------ Text excerpt ------

12.10 It may be, however, that it will not be necessary at all, and at this juncture it is not desirable or appropriate, in circumstances which, in my view, in reality are tantamount to deciding the issue partly in the abstract, to determine whether transcendent considerations exist which render it undesirable that the plaintiff be awarded damages on the ground that the basis of the infringement of his constitutional rights is that a statutory provision which has been found to be unconstitutional was applied to him. If it is not necessary to do so, because there is an answer to the plaintiff’s claim to damages which exclude it at a more basic level than determining whether the plaintiff’s constitutional rights are transcended, as urged by the defendants, for example, by virtue of some statutory provision or rule of common law, in my view, it would be unwise to attempt to resolve such a fundamental issue. In making that comment and the following comments, it is important to stress that I have formed no view as to whether the claim for damages would succeed apart from that issue. For instance, it may be that, aside from the jurisdictional argument raised by the defendants, it is the case that the plaintiff cannot establish that he has suffered recoverable loss by the application of s. 260 to him or that his claim in respect of loss and damage is not maintainable, for example, because he could not have met the requirement of subs. (3) of s. 260, or it can be absolutely defended in these proceedings on some other legal ground, for example, because the claim is statute-barred.

------ Dataset ------

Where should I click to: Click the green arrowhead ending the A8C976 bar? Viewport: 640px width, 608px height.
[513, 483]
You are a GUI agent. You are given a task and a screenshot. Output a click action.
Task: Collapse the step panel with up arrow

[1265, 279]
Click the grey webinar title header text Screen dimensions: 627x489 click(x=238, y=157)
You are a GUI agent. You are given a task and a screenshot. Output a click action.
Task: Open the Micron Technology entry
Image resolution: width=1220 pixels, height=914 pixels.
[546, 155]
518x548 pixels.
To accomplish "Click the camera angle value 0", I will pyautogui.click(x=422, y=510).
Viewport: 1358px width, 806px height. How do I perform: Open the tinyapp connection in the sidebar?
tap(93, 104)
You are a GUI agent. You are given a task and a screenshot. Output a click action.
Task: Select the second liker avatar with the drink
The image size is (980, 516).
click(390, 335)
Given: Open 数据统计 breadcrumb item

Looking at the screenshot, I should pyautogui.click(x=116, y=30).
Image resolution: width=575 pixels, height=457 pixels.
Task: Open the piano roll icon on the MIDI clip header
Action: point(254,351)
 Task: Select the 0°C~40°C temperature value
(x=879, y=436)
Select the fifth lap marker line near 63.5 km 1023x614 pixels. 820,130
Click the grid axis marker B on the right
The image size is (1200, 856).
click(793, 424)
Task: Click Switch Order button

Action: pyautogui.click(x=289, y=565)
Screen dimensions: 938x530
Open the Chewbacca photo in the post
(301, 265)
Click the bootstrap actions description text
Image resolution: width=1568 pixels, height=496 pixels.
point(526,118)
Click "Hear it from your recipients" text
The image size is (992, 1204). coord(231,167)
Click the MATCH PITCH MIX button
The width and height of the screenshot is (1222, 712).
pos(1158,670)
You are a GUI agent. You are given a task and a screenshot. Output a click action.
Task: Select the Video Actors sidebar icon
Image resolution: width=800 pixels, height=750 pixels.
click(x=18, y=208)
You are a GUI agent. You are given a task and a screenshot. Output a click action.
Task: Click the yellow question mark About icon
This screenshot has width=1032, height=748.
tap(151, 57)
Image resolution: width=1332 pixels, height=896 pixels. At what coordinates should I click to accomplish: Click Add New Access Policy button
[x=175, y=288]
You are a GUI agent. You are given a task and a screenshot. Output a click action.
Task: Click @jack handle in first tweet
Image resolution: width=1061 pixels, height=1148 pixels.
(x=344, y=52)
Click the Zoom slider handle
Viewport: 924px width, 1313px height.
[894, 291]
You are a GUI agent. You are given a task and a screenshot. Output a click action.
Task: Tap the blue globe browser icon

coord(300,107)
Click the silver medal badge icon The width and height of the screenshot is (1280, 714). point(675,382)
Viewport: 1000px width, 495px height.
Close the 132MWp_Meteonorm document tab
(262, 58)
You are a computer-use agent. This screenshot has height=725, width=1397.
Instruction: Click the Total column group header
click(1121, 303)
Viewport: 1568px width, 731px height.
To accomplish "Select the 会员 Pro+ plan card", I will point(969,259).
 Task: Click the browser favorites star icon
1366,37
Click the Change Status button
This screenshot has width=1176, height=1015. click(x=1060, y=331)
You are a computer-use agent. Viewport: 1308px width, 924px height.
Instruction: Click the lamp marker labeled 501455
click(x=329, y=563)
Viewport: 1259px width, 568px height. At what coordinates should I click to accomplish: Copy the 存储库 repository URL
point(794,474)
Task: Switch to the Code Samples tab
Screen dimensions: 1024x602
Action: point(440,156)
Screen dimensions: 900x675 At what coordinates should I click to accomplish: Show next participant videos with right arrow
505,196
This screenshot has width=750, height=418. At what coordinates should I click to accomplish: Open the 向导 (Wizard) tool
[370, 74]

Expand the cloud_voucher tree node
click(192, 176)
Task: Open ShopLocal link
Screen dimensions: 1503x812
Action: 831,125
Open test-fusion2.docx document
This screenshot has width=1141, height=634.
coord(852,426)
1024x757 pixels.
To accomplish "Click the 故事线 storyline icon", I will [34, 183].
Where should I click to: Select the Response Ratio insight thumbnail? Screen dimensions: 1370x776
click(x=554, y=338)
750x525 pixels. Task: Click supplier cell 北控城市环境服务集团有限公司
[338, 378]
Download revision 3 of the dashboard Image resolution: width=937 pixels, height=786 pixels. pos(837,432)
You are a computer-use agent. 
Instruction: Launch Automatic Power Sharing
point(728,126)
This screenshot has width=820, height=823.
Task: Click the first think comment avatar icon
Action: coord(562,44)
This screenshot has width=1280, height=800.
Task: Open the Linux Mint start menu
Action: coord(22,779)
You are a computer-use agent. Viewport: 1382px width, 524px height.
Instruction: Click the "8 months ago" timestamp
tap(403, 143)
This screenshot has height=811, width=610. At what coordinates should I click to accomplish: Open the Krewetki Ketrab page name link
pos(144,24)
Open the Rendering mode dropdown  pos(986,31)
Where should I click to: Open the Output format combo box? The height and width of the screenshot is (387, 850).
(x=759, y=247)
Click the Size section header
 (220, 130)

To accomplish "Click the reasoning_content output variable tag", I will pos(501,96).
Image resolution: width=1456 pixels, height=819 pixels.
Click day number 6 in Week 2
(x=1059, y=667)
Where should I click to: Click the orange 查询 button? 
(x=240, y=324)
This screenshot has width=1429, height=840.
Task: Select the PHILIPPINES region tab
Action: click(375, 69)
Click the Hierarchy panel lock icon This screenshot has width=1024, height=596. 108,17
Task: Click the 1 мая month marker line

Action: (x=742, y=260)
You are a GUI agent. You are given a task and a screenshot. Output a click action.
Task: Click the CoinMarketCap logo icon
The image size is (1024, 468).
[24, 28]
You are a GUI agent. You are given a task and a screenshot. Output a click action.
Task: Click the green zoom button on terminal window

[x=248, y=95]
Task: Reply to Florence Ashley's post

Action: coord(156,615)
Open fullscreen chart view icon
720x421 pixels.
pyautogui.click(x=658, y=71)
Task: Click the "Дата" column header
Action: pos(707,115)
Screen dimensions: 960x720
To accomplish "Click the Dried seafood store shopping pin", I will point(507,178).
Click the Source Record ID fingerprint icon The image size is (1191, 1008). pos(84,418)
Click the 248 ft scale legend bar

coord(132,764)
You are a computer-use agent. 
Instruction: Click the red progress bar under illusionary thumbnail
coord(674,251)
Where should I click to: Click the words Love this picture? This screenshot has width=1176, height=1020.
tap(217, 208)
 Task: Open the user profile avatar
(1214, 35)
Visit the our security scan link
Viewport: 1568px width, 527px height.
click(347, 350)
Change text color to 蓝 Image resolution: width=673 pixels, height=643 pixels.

------

◆ **Work instructions**: The sentence beginning "For instance, it may be that" in the court passage sets out possible obstacles to the plaintiff's damages claim, apart from the defendants' jurisdictional argument. List each of those obstacles.

◆ **Reply**:
- The plaintiff cannot establish that he has suffered recoverable loss by the application of s. 260 to him.
- His claim in respect of loss and damage is not maintainable, for example because he could not have met the requirement of subs. (3) of s. 260.
- The claim can be absolutely defended in these proceedings on some other legal ground, for example because it is statute-barred.